As far as I know, little or no tracing of contacts was done in the early days. Now that we seem to be over the worst of the (first?) peak, we are invoking a large-scale public screening test programme with tracing of contacts. The public remain the key partner in this programme – if I have only mild symptoms, I might need some incentive to find a drive-through centre or order a home test kit. If I have moderate or severe symptoms, I might not be able to do either. Furthermore, can I really remember everyone I had a contact with over the last seven days? What counts as a contact? Healthcare workers will necessarily be in contact with definite or suspect cases almost daily. We then take it with us when we discuss a case with a colleague, or we go home and potentially take it with us. We need a definition of contact that does not mean that half the healthcare workforce is in isolation after being in contact with a patient, or a colleague who has.

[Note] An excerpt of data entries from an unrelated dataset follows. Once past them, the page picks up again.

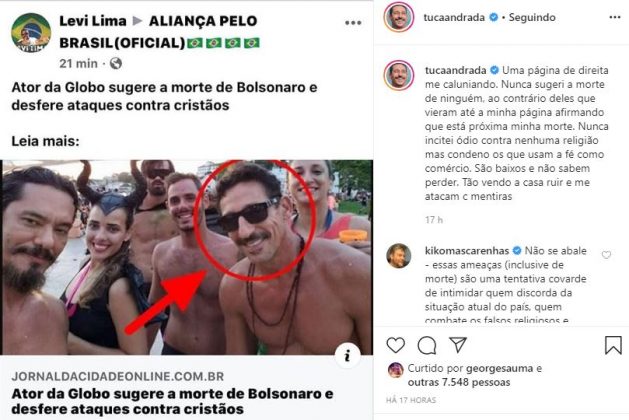This screenshot has width=629, height=420.
Task: Click the globe public-privacy icon
Action: 116,63
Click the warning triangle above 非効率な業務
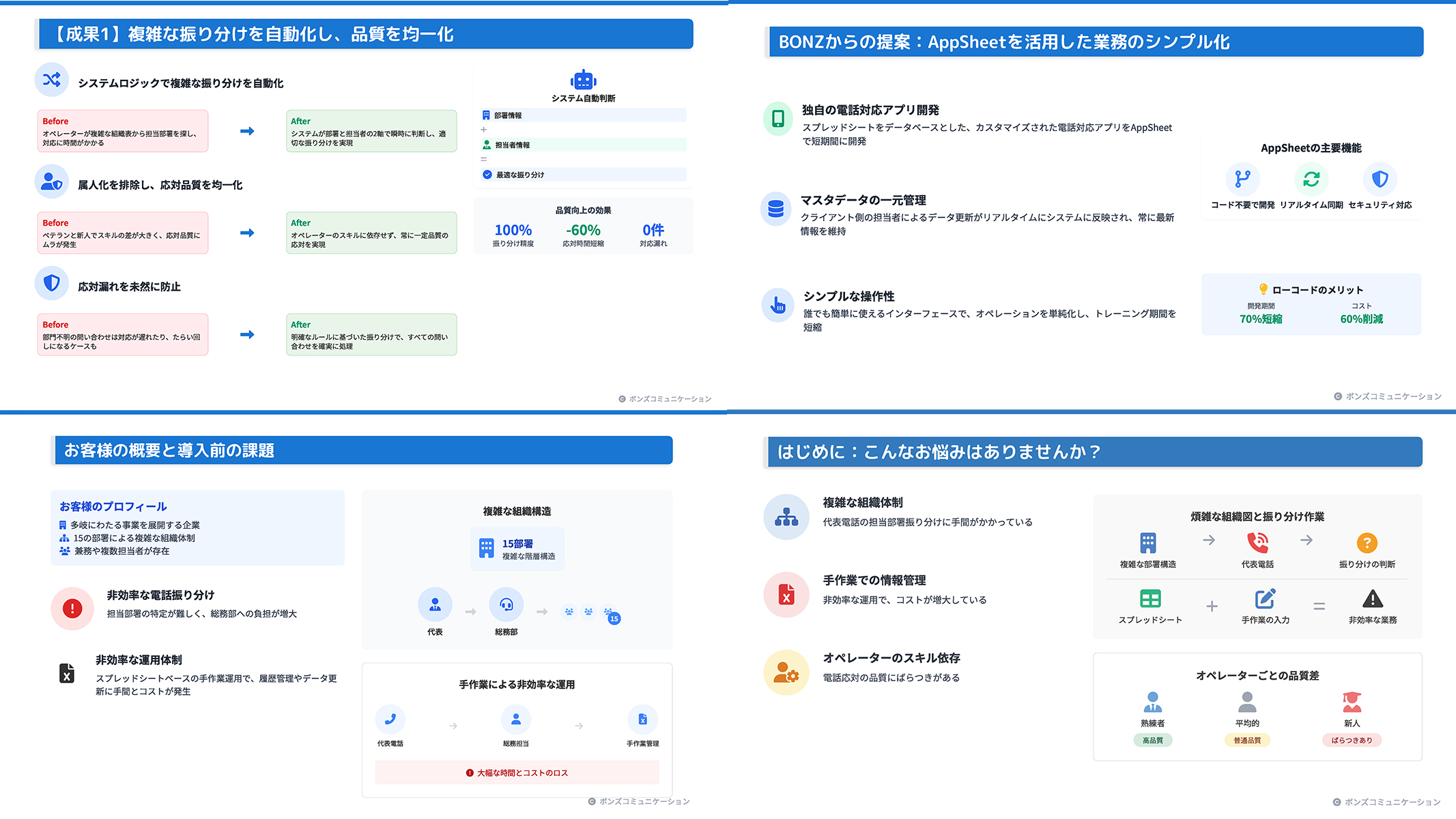The height and width of the screenshot is (819, 1456). 1372,599
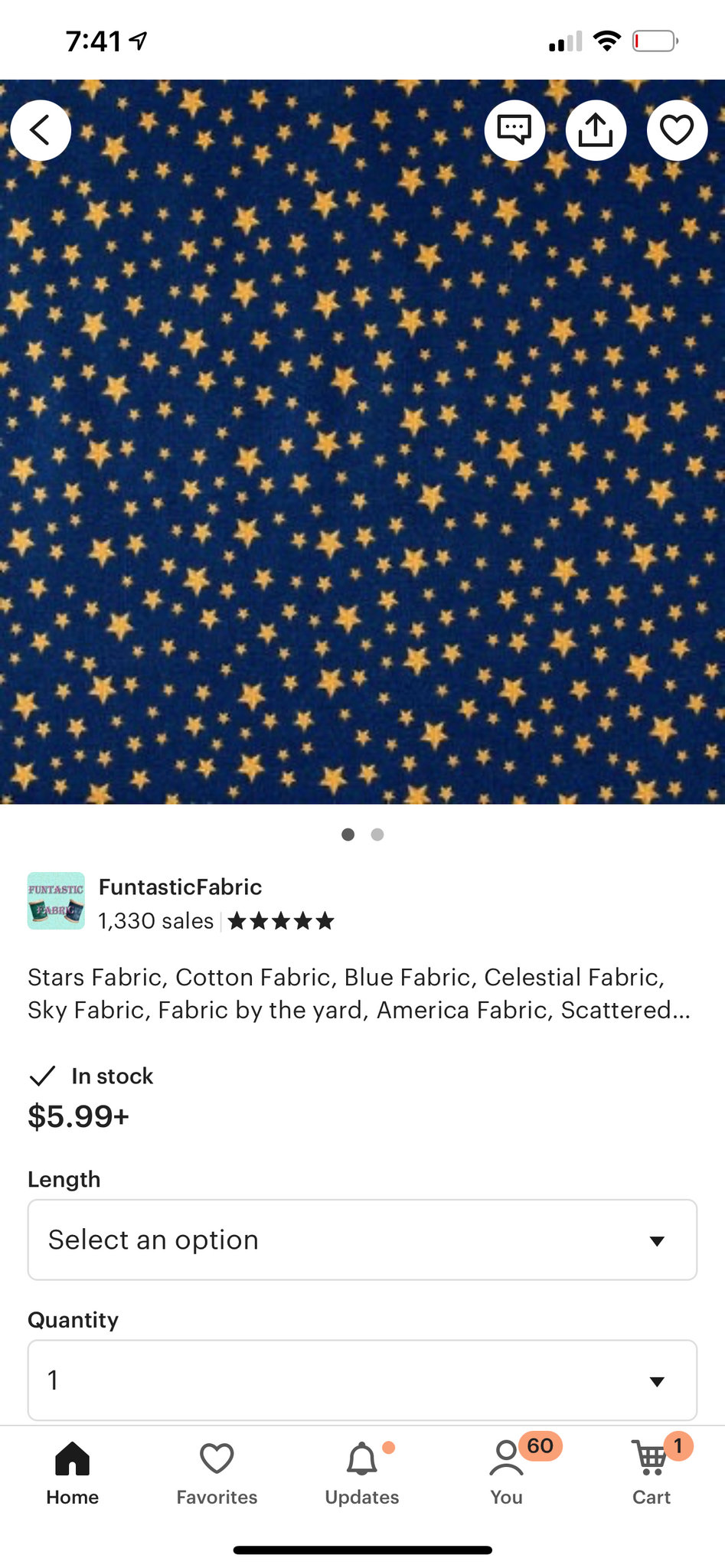725x1568 pixels.
Task: Tap the back arrow button
Action: 41,130
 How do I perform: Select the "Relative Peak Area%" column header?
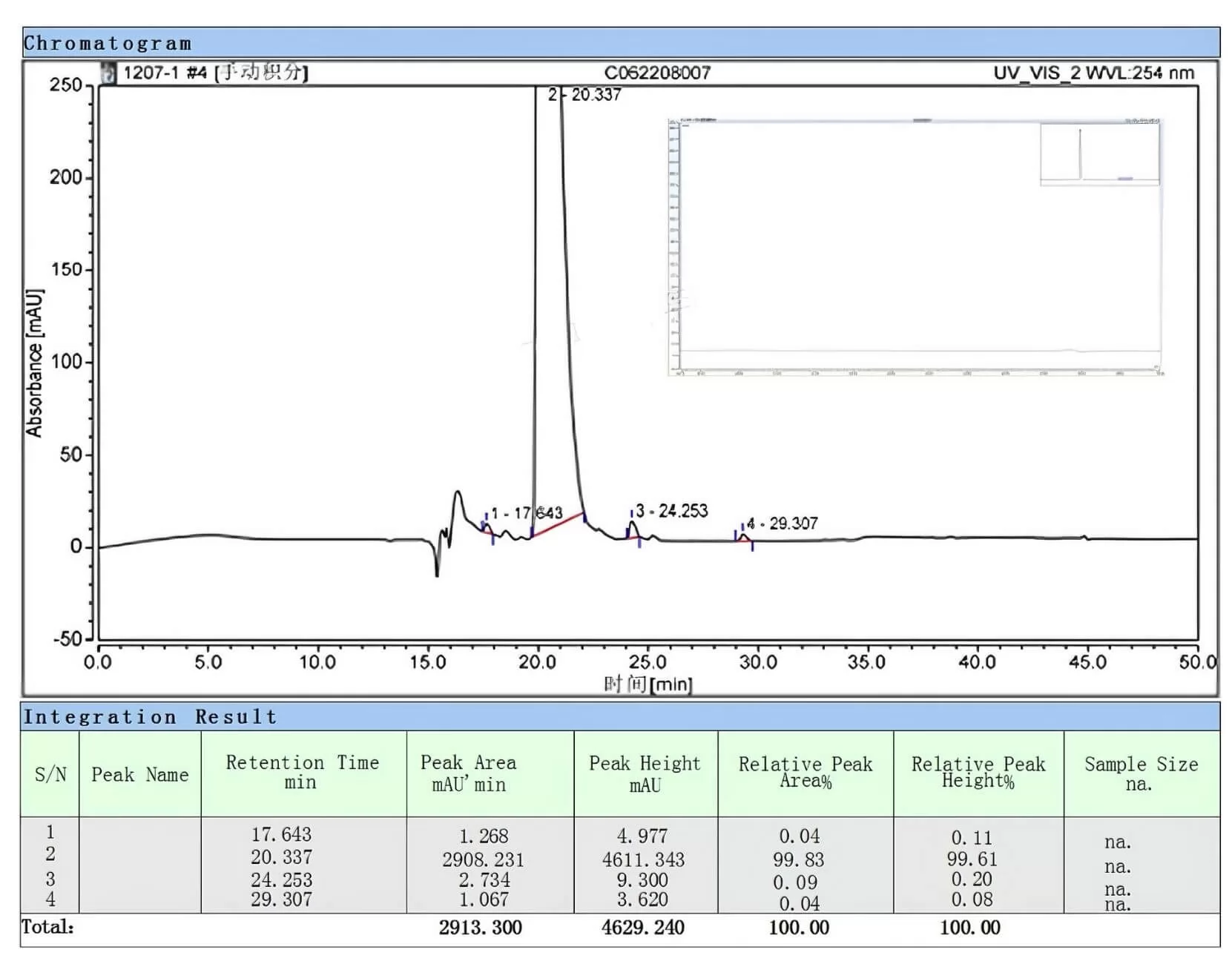tap(806, 773)
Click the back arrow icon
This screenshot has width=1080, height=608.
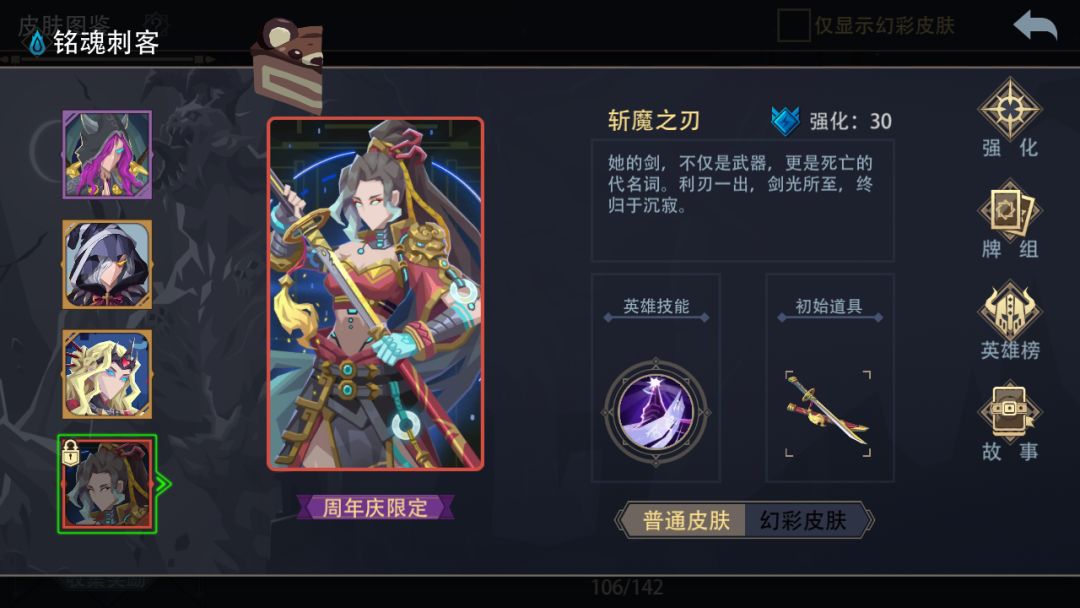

At the time of writing we are expecting an antibody test to be widely available within a few weeks and, by the time you read this, you may have been tested. This is a crucial step forward as we can start to map the demography of who has been exposed. It will be particularly useful for healthcare workers as we attempt to return things to normal and recover our surgical programmes and cancer treatment.
Other impacts of the pandemic
It is interesting to note that nearly all histopathology departments have reported an 80% decrease in their activity, while virology and microbiology departments have had to completely rethink how they provide their service, and clinical disciplines have been contributing to covering COVID wards. We have lost our core medical trainees somewhere along the way and specialist registrars have had their training interrupted and their exams postponed, adding to the immense stress this clinical situation has caused. Wales has made significant contribution to COVID studies and Angharad Davies, Health and Care Research Wales’ Specialty Lead for Infection, points to the huge efforts of colleagues across Wales in recruiting to UK national trials. Wales hit the ground running and at the end of March, Welsh Health Boards were the top recruiters in the UK to the RECOVERY trial and have led on the initiation of convalescent plasma studies. To date, Wales has recruited over 2,000 patients to more than 30 COVID studies.
Of course, all this disruption demands that we rethink the way we run our labs, how we deliver our services and how we educate (and examine) our trainees. I hope we will be able to look back at these trying times as the birth pains of an improved preventative, diagnostic, therapeutic and teaching National Health Service.
This article was finalised on 11 June 2020.